Gigascience. 2022 Nov 9;11:giac098. doi: 10.1093/gigascience/giac098.


BACKGROUND: Coral reefs house about 25% of marine biodiversity and are critical for the livelihood of many communities by providing food, tourism revenue, and protection from wave surge. These magnificent ecosystems are under existential threat from anthropogenic climate change. Whereas extensive ecological and physiological studies have addressed coral response to environmental stress, high-quality reference genome data are lacking for many of these species. The latter issue hinders efforts to understand the genetic basis of stress resistance and to design informed coral conservation strategies.

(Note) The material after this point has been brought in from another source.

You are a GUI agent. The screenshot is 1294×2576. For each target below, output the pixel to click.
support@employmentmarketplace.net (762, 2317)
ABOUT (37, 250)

RESULTS: We report genome assemblies from 4 key Hawaiian coral species, Montipora capitata, Pocillopora acuta, Pocillopora meandrina, and Porites compressa. These species, or members of these genera, are distributed worldwide and therefore of broad scientific and ecological importance. For M. capitata, an initial assembly was generated from short-read Illumina and long-read PacBio data, which was then scaffolded into 14 putative chromosomes using Omni-C sequencing. For P. acuta, P. meandrina, and P. compressa, high-quality assemblies were generated using short-read Illumina and long-read PacBio data. The P. acuta assembly is from a triploid individual, making it the first reference genome of a nondiploid coral animal.

CONCLUSIONS: These assemblies are significant improvements over available data and provide invaluable resources for supporting multiomics studies into coral biology, not just in Hawai’i but also in other regions, where related species exist. The P. acuta assembly provides a platform for studying polyploidy in corals and its role in genome evolution and stress adaptation in these organisms.